Last spring, my experience as physician, mother and patient intersected through a calamitous pregnancy loss. A few weeks ago (days after I delivered my daughter), my reflections on those events were published in CMAJ. As on-line access requires sign-in, I requested permission to post the entire article here. As always, details of patient encounters have been modified to preserve confidentiality. My physician gave his consent for publication.
An Eritrean couple first saw me at the refugee clinic four months ago in crisis with an unplanned pregnancy. "It is good now," he says today, gesturing at his wife's belly. "We are happy." It is their last prenatal visit before being transferred to an obstetrician. He says a little speech, thanking me for what I've done, the support and the kindness. "You helped us when we were new in the country, in trouble." I feel professional gratification that they were satisfied with my services, and tell them with sincere emphasis that it was my pleasure! to care for them. As I usher them out the door I've already forgotten their gratitude.

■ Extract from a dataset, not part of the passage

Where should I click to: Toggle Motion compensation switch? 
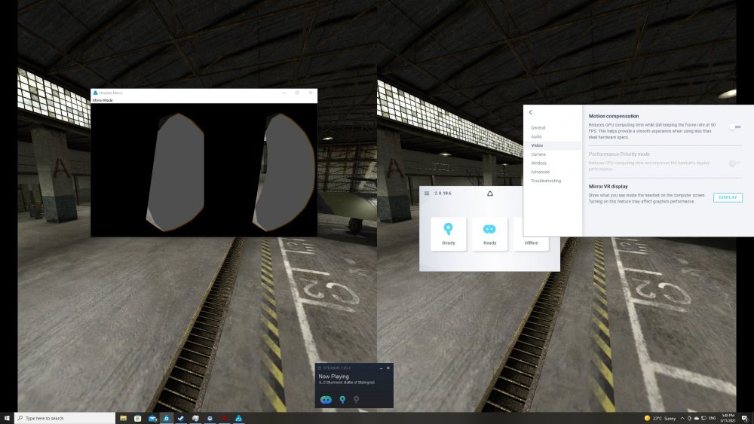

"That was a beautiful speech," says the nurse after they leave. "My patients in Uganda used to do that all the time." I look at her, and I think, Yes, yes it was beautiful. I've heard these speeches before, though, thanking me for kindness, and I feel embarrassed that I'm thanked for dispensing something that cost me nothing: no education, no honing of skill, no effort. I'd rather be thanked for diagnostic prowess or a deftly-performed procedure. But I extend kindness to patients habitually, with an extra measure when I have nothing else to offer.
* * * * *
Seated in my doctor's office, I'm in the chair tucked right next to his desk. This is the first visit that I haven't sat casually on the exam table with my legs dangling over the side, the first time I haven't popped in for something routine like a vaccination or contraception or a prenatal visit, where we talk shop and I ask about his daughter, a medical school classmate. This time, I'm here to follow up a disastrous ending to a second-trimester pregnancy. He knocks on the door, steps in, gives me a long, sober look as he slowly closes the door, sits down. He sits in silence. I can't look at him. Finally I force myself to talk, exhausted, crying, despairing and he listens. He leans over his desk, arms folded on it, looking down. Eventually I look at him, at his solemn white-bearded face, and I note that he is flushed. His eyes are damp. And I realize that he is moved by my distress, and I am completely taken aback.

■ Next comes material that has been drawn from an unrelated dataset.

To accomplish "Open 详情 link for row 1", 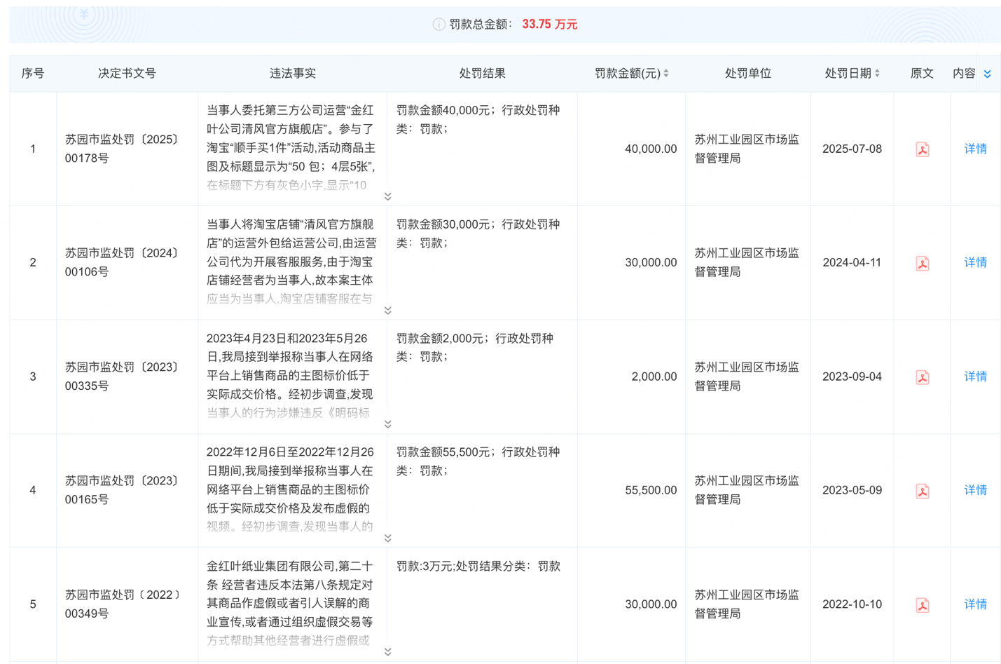I will [x=975, y=149].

Over the next few weeks, I think back to our encounter repeatedly. The memory of him sitting there, seemingly with all the time in the world, fully present, saying little but moved by my situation, is an enormous comfort. His kindness is more dear to me than anything he's done for our family over the years, even his delivery of my daughter.
I see him in follow-up two weeks later. The visit is such a solace that I am certain I am being extended divine kindness; my doctor is the unwitting priest. What a profession! What power! I imagine, longingly, that I could only extend the same to my patients.

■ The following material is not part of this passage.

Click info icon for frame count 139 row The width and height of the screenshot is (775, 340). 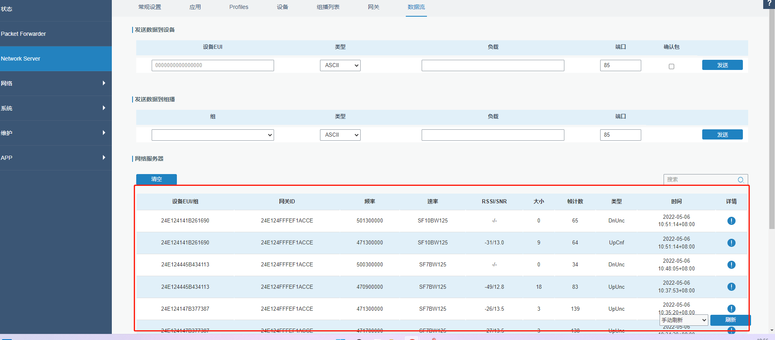[x=731, y=309]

And I realize with horror that this kindness which has impacted me so profoundly is the very one that I use unthinkingly in my own practice, that I dismiss as a personality trait, a last resort for patients for whom I have no medical therapy to recommend. I feel I have been wielding something powerful without any respect for it.
* * * * *
Back at work, I determine to be conscious of what I give to patients, and to receive what they return to me. An elderly Congolese patient with severe osteoarthritis has found a French-speaking family physician near her home. She makes a short, thankful speech, and this time I don't dismiss the gratitude as grossly disproportionate to what I've done for her. "Every visit, I felt better just to see you," she says. She hugs me; I feel very slight. She presses her cheek against mine and I can feel and smell her hair. "Don't forget me," she says through the interpreter. "Come visit my home."
* * * * *
Weeks later, I see my doctor again. I'm doing much better, and he seems mystified as to why I've come. I wanted to check in, I explain. I can see him trying to figure out what I really want from him, thinking we're doing the doctor-doctor visit dance, where he must guess the investigation, referral or prescription I have in mind. He offers a medication, and I decline. He offers a different one, but I don't want any medications. He asks again why I've come. He has no idea, I realize, no idea how therapeutic his presence is. I don't want to alarm him, so I don't give him the simplest answer: that all I needed, quite literally, was to see the doctor.